— Supplied text —

>>>

In the United States today, large “utility-scale” solar power projects account for more than 4,700 megawatts of electricity-generating capacity. Another 27,000 megawatts of large-scale solar are under development, which means that the industrial-solar sector is on its way to providing enough electricity for more than 5 million homes.
These are impressive numbers, but the question now is: Will this growth continue? Much of the expansion of utility-scale solar power — which consists of large, ground-mounted arrays of photovoltaic panels or another technology called concentrating solar power — has been due to two factors: state renewable energy portfolio standards that require utilities to produce a certain amount of green energy, and federal tax credits set to be sharply reduced at the end of 2016.
As the overall solar industry pushes past 10,000 megawatts of installed power by the end of the year — including PV panels on the roofs of homes and businesses — some states will soon begin to achieve renewable energy targets mandated by state portfolio standards, which could dampen demand for utility-scale solar projects. Given that and the uncertainty over federal tax credits, will the large solar plants starting to dot the U.S. Southwest and elsewhere keep cropping up? Or will utility-scale solar fizzle out even as the need to push all forms of renewable energy forward becomes more urgent?

<<<

[Rows of locating words and elements]
>>>

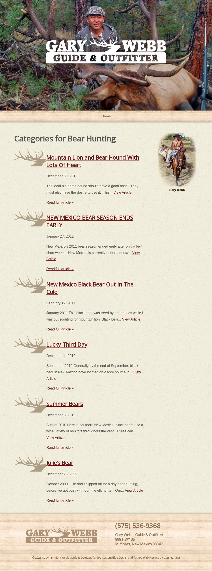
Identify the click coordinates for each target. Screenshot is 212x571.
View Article (122, 192)
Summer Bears (64, 403)
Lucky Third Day (66, 344)
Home (106, 116)
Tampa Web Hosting (146, 558)
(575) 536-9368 (137, 525)
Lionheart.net (171, 558)
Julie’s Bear (59, 462)
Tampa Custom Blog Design (109, 558)
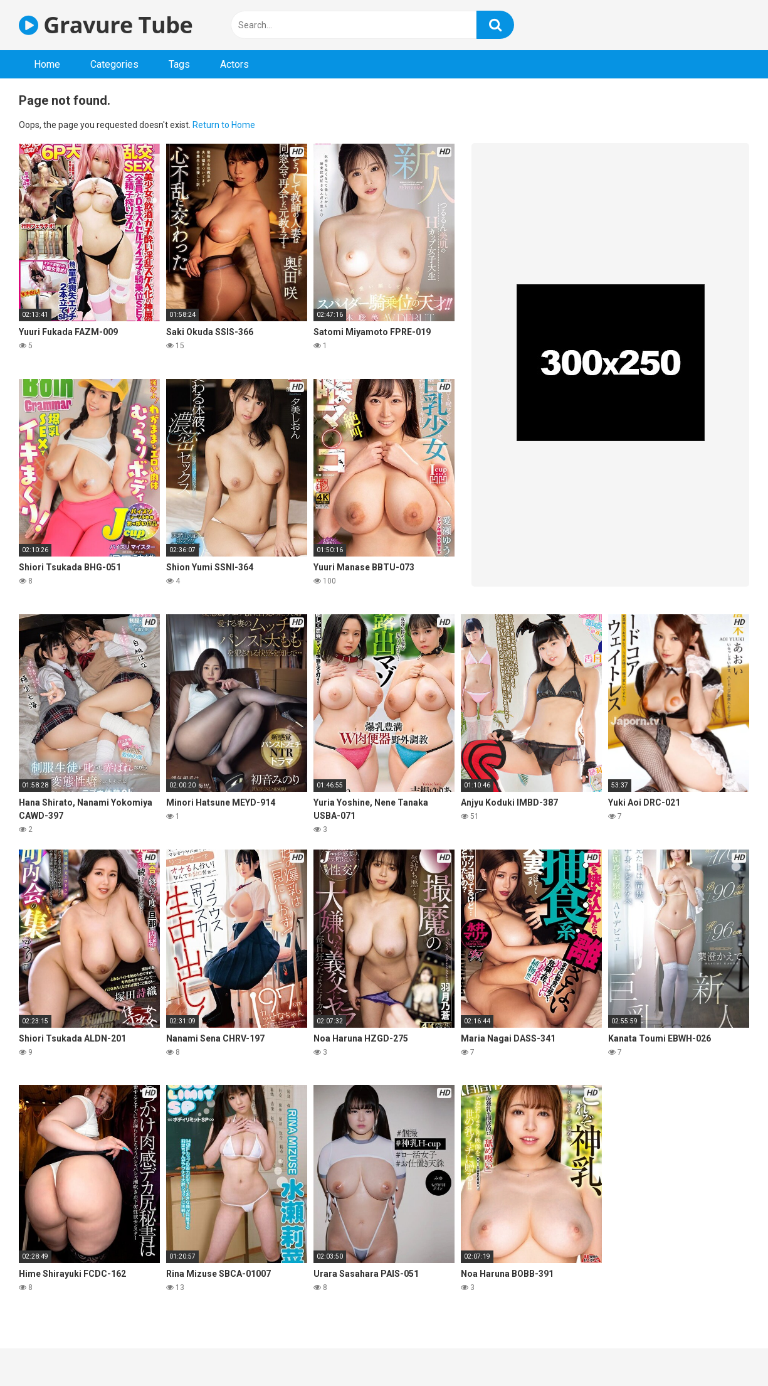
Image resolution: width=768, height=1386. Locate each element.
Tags (179, 64)
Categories (114, 64)
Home (47, 64)
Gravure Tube (105, 24)
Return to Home (223, 125)
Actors (234, 64)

<<<

— Exercise requirements —
1/ Rescale the rows starting at the row containing "(575) 536-9368 (137, 525)" and ending at the last row, restating each line in that span with its requests and multiplying every coordinate in the answers by 0.3, rounded to whole numbers with halves rounded up. Leave the pictures out.
2/ Take the text on utility-scale solar power further, continuing from its final sentence.

— Exercise answers —
1/
(575) 536-9368 (41, 158)
Lionheart.net (51, 167)
Julie’s Bear (18, 139)
Tampa Custom Blog Design (33, 167)
Image resolution: width=768, height=1386. Locate each element.
Tags (54, 19)
Categories (34, 19)
Home (14, 19)
Gravure Tube (32, 7)
Return to Home (67, 38)
Actors (70, 19)

2/
Reaching renewable energy targets mandated by the states could dampen demand for utility-scale solar.
Some renewable energy experts say the future of utility-scale solar is far from assured, in part because they believe distributed solar — meaning panels on individual buildings — will become increasingly dominant as the price of PV panels continues to fall.
Other analysts say that both distributed solar and utility-scale solar will play an important role in U.S. electricity generation. Today, solar power is just one percent of the total installed electricity capacity in the U.S. But experts believe that several trends could solidify the position of industrial-scale solar going forward. The first is the rapidly declining cost and increasing efficiency of photovoltaic and other solar technologies. The second is the likelihood that state and federal policies — including renewable energy portfolio standard (RPS) mandates, which now exist in 29 states and the District of Columbia, and a major federal tax incentive — will be extended or expanded.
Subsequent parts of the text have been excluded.